# Sentiment Analysis

![Sonny and Mariel high fiving.](https://github.com/senolcemhan98/templates/blob/main/sentiment.png?raw=true)

Model (HuggingFace) : https://huggingface.co/pysentimiento/robertuito-sentiment-analysis
- The model has several different language options (es, en, it, pt). (pt:Portuguese)
- Base model : BERT
- pysentimiento is an **open-source** library

In [5]:
from pysentimiento import create_analyzer
analyzer = create_analyzer(task="sentiment", lang="pt") 

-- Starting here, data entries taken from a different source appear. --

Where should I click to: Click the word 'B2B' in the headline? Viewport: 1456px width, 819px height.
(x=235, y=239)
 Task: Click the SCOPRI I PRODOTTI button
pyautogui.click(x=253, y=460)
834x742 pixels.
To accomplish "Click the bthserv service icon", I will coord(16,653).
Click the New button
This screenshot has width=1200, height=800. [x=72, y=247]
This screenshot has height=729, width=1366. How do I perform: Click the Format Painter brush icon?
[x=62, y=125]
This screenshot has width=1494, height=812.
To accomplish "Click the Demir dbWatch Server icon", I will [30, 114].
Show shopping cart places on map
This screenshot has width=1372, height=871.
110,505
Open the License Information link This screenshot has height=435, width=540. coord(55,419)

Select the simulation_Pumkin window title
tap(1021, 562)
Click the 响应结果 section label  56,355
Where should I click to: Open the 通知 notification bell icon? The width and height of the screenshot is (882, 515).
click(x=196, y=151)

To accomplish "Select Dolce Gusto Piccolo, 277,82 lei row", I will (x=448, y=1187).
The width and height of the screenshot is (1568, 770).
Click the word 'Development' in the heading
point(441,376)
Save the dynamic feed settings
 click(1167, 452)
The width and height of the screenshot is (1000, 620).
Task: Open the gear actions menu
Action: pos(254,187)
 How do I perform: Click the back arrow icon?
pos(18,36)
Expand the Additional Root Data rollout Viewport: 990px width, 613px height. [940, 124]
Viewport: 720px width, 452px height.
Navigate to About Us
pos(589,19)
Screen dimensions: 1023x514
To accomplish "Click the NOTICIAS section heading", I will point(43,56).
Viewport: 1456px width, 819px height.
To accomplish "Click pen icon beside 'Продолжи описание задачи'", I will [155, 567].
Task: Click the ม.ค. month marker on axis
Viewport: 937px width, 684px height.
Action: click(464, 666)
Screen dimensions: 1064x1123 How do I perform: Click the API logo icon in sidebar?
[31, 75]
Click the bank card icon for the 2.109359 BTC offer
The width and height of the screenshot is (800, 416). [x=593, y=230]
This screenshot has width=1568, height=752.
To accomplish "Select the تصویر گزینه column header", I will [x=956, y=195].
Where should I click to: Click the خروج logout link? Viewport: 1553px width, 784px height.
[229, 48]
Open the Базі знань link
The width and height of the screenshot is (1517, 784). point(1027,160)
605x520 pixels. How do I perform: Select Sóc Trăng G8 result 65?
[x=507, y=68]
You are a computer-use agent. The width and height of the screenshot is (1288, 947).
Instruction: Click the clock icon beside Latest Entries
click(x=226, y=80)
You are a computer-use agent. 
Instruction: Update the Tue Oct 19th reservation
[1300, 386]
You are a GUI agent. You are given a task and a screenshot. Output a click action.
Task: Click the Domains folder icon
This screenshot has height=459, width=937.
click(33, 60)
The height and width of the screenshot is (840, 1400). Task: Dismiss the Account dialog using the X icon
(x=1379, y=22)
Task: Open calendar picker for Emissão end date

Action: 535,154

def analyze_sentiment(text:str):

    probs = analyzer.predict(text).probas
    # Calculate the weighted average for sentiment_score
    return (probs['POS'] * 1 + probs['NEU'] * 0 + probs['NEG'] * -1)





In [25]:
import pandas as pd
data = pd.read_csv('./S_Data/order_reviews.csv')
from scipy.stats import spearmanr
data = data[data['review_comment_message'].isna() == False]
data = data[['review_score','review_comment_message']]

In [26]:
data['sentiment_score'] = data['review_comment_message'].apply(analyze_sentiment)

In [27]:
data.head()

Unnamed: 0,review_score,review_comment_message,sentiment_score
3,5,Recebi bem antes do prazo estipulado.,0.031753
4,5,Parabéns lojas lannister adorei comprar pela I...,0.986891
9,4,aparelho eficiente. no site a marca do aparelh...,-0.597534
12,4,"Mas um pouco ,travando...pelo valor ta Boa.\r\n",-0.578317
15,5,"Vendedor confiável, produto ok e entrega antes...",0.056698


In [28]:
data.describe()

Unnamed: 0,review_score,sentiment_score
count,41753.0,41753.0
mean,3.640409,0.253674
std,1.626383,0.700631
min,1.0,-0.991368
25%,2.0,-0.260423
50%,4.0,0.260692
75%,5.0,0.977939
max,5.0,0.992501


In [44]:
# Filter minimum sentiment_score
pd.set_option('display.max_colwidth', None)
min_sentiment_score = data['sentiment_score'].min()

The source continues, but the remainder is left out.